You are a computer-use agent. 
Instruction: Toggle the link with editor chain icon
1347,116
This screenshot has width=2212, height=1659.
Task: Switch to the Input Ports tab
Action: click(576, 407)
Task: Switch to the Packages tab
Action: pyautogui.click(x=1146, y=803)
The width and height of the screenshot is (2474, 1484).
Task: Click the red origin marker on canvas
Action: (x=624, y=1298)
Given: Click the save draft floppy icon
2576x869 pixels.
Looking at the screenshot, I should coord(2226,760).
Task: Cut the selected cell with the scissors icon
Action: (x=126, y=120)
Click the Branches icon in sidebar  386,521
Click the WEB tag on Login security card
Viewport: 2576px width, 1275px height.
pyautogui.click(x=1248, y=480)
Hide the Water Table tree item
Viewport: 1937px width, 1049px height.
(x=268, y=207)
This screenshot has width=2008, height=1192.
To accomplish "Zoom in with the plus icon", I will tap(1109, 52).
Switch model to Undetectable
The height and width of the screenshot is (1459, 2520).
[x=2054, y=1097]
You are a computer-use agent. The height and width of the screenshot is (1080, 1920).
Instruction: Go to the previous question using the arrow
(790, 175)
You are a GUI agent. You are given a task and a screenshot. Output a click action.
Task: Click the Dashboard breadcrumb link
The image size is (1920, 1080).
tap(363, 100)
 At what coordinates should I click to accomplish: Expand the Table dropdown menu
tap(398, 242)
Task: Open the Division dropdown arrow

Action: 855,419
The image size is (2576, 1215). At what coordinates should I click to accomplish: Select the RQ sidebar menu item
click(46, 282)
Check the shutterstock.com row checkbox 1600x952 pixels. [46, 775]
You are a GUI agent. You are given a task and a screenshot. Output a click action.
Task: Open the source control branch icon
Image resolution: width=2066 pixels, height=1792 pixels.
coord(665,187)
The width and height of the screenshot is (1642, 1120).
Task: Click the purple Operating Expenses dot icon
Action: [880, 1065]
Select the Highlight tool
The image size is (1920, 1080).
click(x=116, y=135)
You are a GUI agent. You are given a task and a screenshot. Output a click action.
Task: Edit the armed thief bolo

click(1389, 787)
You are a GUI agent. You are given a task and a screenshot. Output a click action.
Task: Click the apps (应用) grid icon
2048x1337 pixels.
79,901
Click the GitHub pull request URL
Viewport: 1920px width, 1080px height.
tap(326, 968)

■ **Task to carry out**
Could you reproduce all of the material above, exactly as it reads?

■ **Answer to this exercise**
You are a computer-use agent. 
Instruction: Toggle the link with editor chain icon
1347,116
This screenshot has width=2212, height=1659.
Task: Switch to the Input Ports tab
Action: click(576, 407)
Task: Switch to the Packages tab
Action: pyautogui.click(x=1146, y=803)
The width and height of the screenshot is (2474, 1484).
Task: Click the red origin marker on canvas
Action: (x=624, y=1298)
Given: Click the save draft floppy icon
2576x869 pixels.
Looking at the screenshot, I should coord(2226,760).
Task: Cut the selected cell with the scissors icon
Action: (x=126, y=120)
Click the Branches icon in sidebar  386,521
Click the WEB tag on Login security card
Viewport: 2576px width, 1275px height.
pyautogui.click(x=1248, y=480)
Hide the Water Table tree item
Viewport: 1937px width, 1049px height.
(x=268, y=207)
This screenshot has width=2008, height=1192.
To accomplish "Zoom in with the plus icon", I will tap(1109, 52).
Switch model to Undetectable
The height and width of the screenshot is (1459, 2520).
[x=2054, y=1097]
You are a computer-use agent. The height and width of the screenshot is (1080, 1920).
Instruction: Go to the previous question using the arrow
(790, 175)
You are a GUI agent. You are given a task and a screenshot. Output a click action.
Task: Click the Dashboard breadcrumb link
The image size is (1920, 1080).
tap(363, 100)
 At what coordinates should I click to accomplish: Expand the Table dropdown menu
tap(398, 242)
Task: Open the Division dropdown arrow

Action: 855,419
The image size is (2576, 1215). At what coordinates should I click to accomplish: Select the RQ sidebar menu item
click(46, 282)
Check the shutterstock.com row checkbox 1600x952 pixels. [46, 775]
You are a GUI agent. You are given a task and a screenshot. Output a click action.
Task: Open the source control branch icon
Image resolution: width=2066 pixels, height=1792 pixels.
coord(665,187)
The width and height of the screenshot is (1642, 1120).
Task: Click the purple Operating Expenses dot icon
Action: [880, 1065]
Select the Highlight tool
The image size is (1920, 1080).
click(x=116, y=135)
You are a GUI agent. You are given a task and a screenshot. Output a click action.
Task: Edit the armed thief bolo

click(1389, 787)
You are a GUI agent. You are given a task and a screenshot. Output a click action.
Task: Click the apps (应用) grid icon
2048x1337 pixels.
79,901
Click the GitHub pull request URL
Viewport: 1920px width, 1080px height.
tap(326, 968)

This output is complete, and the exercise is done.